Top of INPUT DATA

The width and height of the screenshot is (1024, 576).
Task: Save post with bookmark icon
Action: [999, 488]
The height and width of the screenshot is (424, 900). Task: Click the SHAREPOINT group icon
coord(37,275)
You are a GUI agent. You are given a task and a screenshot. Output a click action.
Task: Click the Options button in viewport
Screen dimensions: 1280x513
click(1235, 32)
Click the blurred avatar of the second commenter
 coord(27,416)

Bottom of INPUT DATA
Top of INPUT DATA

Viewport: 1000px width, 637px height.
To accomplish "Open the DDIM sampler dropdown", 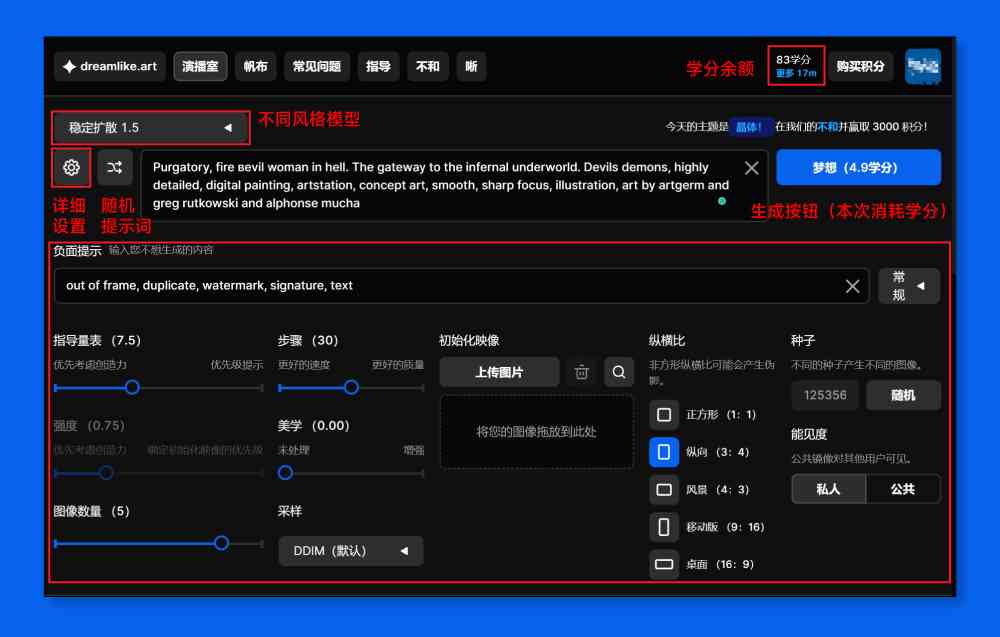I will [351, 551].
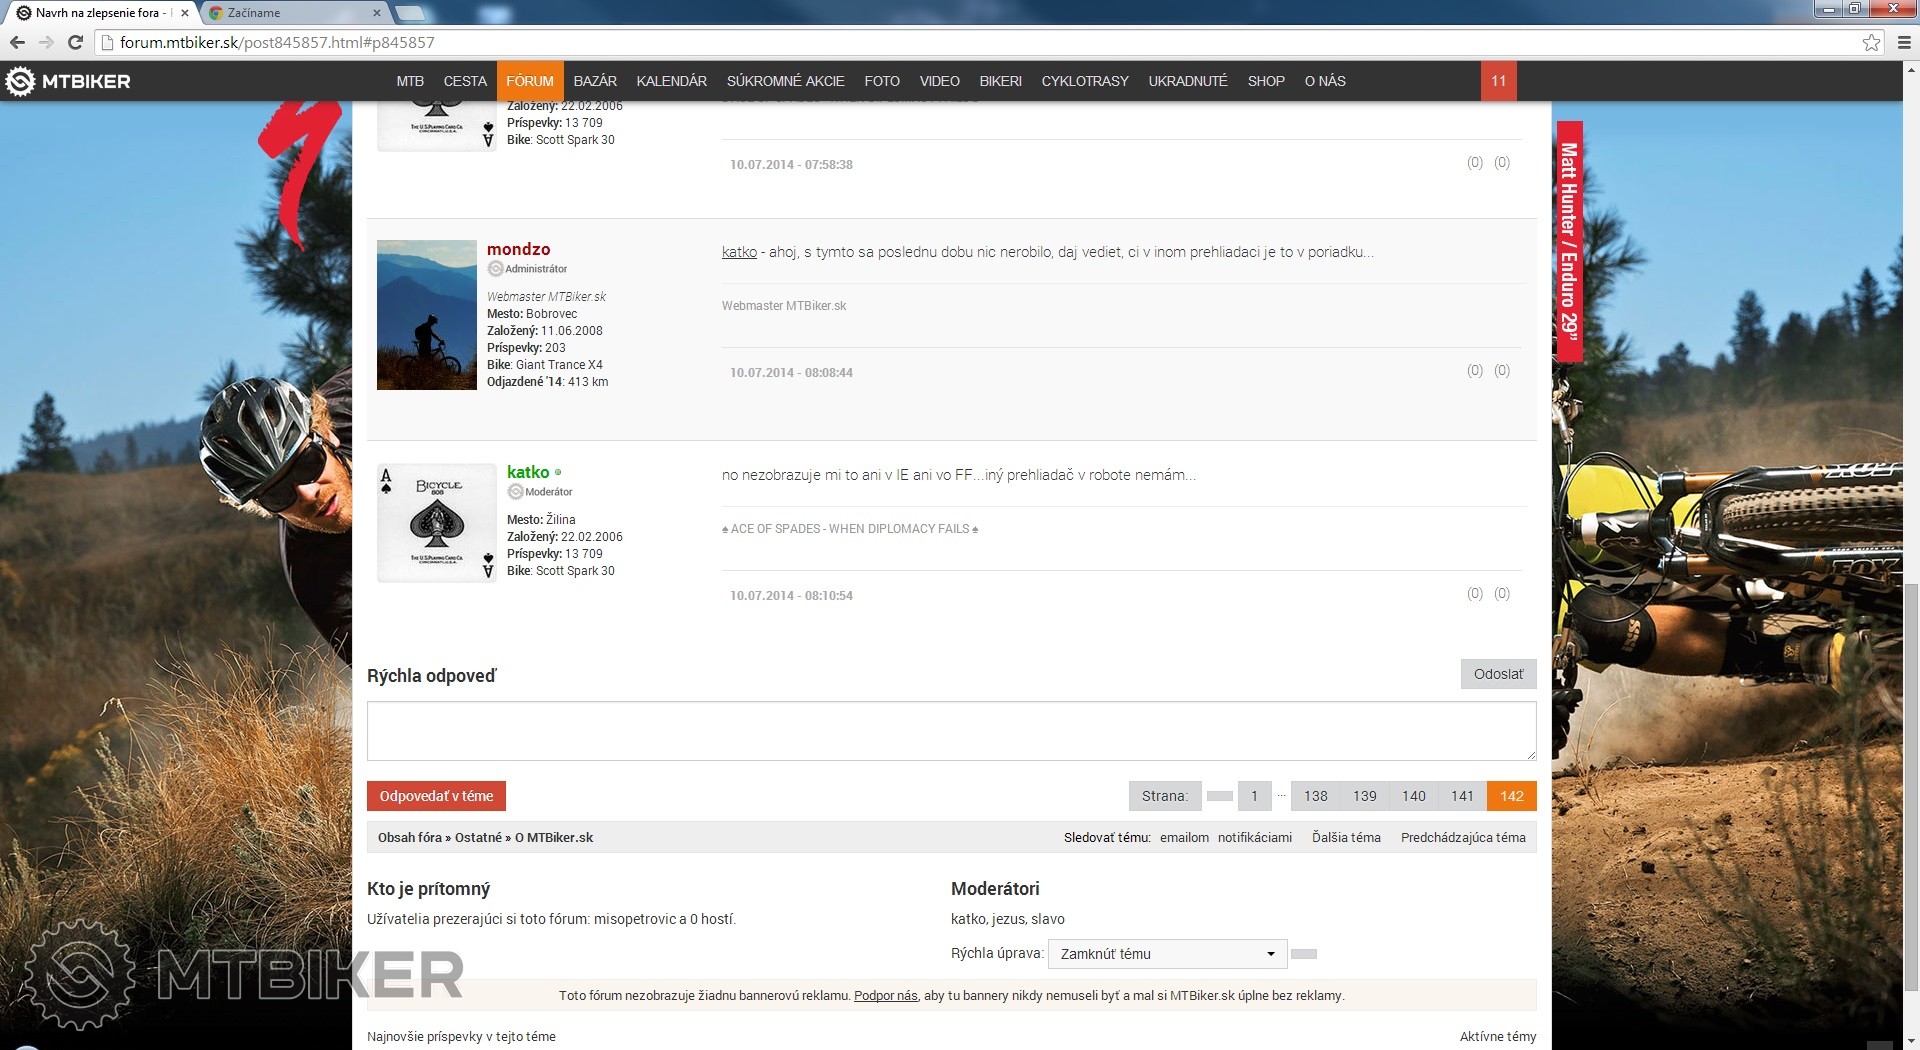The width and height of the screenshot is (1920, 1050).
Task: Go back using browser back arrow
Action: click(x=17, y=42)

Bottom of INPUT DATA

● **REQUIREMENT**: Output exactly the lines of the material above from the one containing "The height and" up to and including the one containing "Task: Click the Options button in viewport".

● **WRITTEN RESPONSE**:
The height and width of the screenshot is (424, 900). Task: Click the SHAREPOINT group icon
coord(37,275)
You are a GUI agent. You are given a task and a screenshot. Output a click action.
Task: Click the Options button in viewport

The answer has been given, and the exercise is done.